_WHAT NEEDS TO BE DONE_
Once the data has been read, return all of it precisely as written.

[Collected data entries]

____________

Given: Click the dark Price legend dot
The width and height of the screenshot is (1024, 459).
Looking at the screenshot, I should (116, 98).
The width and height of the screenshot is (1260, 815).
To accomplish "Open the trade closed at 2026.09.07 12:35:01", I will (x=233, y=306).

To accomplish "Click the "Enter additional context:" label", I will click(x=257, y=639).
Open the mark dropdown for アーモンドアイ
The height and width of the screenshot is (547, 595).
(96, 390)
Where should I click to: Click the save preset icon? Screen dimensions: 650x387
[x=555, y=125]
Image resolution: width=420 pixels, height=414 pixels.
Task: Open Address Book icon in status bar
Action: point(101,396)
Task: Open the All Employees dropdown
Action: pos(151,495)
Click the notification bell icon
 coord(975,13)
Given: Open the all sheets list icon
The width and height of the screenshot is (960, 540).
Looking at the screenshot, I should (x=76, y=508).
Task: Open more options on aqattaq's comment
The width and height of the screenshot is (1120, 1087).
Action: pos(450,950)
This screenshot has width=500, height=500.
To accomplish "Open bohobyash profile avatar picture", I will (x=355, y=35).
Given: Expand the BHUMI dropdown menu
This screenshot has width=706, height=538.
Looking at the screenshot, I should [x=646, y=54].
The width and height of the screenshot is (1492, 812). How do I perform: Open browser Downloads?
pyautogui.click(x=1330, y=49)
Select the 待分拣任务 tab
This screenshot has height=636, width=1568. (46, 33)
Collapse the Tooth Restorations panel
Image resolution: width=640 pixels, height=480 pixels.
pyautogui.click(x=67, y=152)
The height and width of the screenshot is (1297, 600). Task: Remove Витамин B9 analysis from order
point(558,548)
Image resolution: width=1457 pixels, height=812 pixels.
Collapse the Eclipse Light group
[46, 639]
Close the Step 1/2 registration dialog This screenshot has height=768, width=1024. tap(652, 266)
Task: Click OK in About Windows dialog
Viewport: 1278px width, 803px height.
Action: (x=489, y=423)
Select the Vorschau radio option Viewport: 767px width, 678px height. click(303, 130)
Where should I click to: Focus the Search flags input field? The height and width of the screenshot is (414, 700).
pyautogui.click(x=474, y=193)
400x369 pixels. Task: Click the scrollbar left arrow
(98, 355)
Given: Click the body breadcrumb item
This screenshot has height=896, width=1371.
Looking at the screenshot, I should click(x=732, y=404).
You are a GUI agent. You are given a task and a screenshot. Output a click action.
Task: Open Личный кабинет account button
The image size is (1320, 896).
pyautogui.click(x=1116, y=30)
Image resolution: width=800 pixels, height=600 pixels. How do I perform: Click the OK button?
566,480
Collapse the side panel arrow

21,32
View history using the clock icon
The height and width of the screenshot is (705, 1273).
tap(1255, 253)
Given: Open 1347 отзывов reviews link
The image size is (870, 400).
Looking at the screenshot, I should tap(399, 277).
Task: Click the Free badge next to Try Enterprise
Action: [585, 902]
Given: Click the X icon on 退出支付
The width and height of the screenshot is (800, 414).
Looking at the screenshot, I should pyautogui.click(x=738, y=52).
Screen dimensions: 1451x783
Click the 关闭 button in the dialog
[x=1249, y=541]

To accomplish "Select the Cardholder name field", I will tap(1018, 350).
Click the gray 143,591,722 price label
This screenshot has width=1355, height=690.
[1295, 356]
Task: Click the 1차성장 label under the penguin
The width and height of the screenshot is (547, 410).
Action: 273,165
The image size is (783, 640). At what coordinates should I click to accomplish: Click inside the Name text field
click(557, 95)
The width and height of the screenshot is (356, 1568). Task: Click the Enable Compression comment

____________

_ANSWER SECTION_
Given: Click the dark Price legend dot
The width and height of the screenshot is (1024, 459).
Looking at the screenshot, I should (116, 98).
The width and height of the screenshot is (1260, 815).
To accomplish "Open the trade closed at 2026.09.07 12:35:01", I will (x=233, y=306).

To accomplish "Click the "Enter additional context:" label", I will click(x=257, y=639).
Open the mark dropdown for アーモンドアイ
The height and width of the screenshot is (547, 595).
(96, 390)
Where should I click to: Click the save preset icon? Screen dimensions: 650x387
[x=555, y=125]
Image resolution: width=420 pixels, height=414 pixels.
Task: Open Address Book icon in status bar
Action: point(101,396)
Task: Open the All Employees dropdown
Action: pos(151,495)
Click the notification bell icon
 coord(975,13)
Given: Open the all sheets list icon
The width and height of the screenshot is (960, 540).
Looking at the screenshot, I should (x=76, y=508).
Task: Open more options on aqattaq's comment
The width and height of the screenshot is (1120, 1087).
Action: pos(450,950)
This screenshot has width=500, height=500.
To accomplish "Open bohobyash profile avatar picture", I will (x=355, y=35).
Given: Expand the BHUMI dropdown menu
This screenshot has width=706, height=538.
Looking at the screenshot, I should [x=646, y=54].
The width and height of the screenshot is (1492, 812). How do I perform: Open browser Downloads?
pyautogui.click(x=1330, y=49)
Select the 待分拣任务 tab
This screenshot has height=636, width=1568. (46, 33)
Collapse the Tooth Restorations panel
Image resolution: width=640 pixels, height=480 pixels.
pyautogui.click(x=67, y=152)
The height and width of the screenshot is (1297, 600). Task: Remove Витамин B9 analysis from order
point(558,548)
Image resolution: width=1457 pixels, height=812 pixels.
Collapse the Eclipse Light group
[46, 639]
Close the Step 1/2 registration dialog This screenshot has height=768, width=1024. tap(652, 266)
Task: Click OK in About Windows dialog
Viewport: 1278px width, 803px height.
Action: (x=489, y=423)
Select the Vorschau radio option Viewport: 767px width, 678px height. click(303, 130)
Where should I click to: Focus the Search flags input field? The height and width of the screenshot is (414, 700).
pyautogui.click(x=474, y=193)
400x369 pixels. Task: Click the scrollbar left arrow
(98, 355)
Given: Click the body breadcrumb item
This screenshot has height=896, width=1371.
Looking at the screenshot, I should click(x=732, y=404).
You are a GUI agent. You are given a task and a screenshot. Output a click action.
Task: Open Личный кабинет account button
The image size is (1320, 896).
pyautogui.click(x=1116, y=30)
Image resolution: width=800 pixels, height=600 pixels. How do I perform: Click the OK button?
566,480
Collapse the side panel arrow

21,32
View history using the clock icon
The height and width of the screenshot is (705, 1273).
tap(1255, 253)
Given: Open 1347 отзывов reviews link
The image size is (870, 400).
Looking at the screenshot, I should tap(399, 277).
Task: Click the Free badge next to Try Enterprise
Action: [585, 902]
Given: Click the X icon on 退出支付
The width and height of the screenshot is (800, 414).
Looking at the screenshot, I should pyautogui.click(x=738, y=52).
Screen dimensions: 1451x783
Click the 关闭 button in the dialog
[x=1249, y=541]

To accomplish "Select the Cardholder name field", I will tap(1018, 350).
Click the gray 143,591,722 price label
This screenshot has width=1355, height=690.
[1295, 356]
Task: Click the 1차성장 label under the penguin
The width and height of the screenshot is (547, 410).
Action: 273,165
The image size is (783, 640). At what coordinates should I click to accomplish: Click inside the Name text field
click(557, 95)
The width and height of the screenshot is (356, 1568). Task: Click the Enable Compression comment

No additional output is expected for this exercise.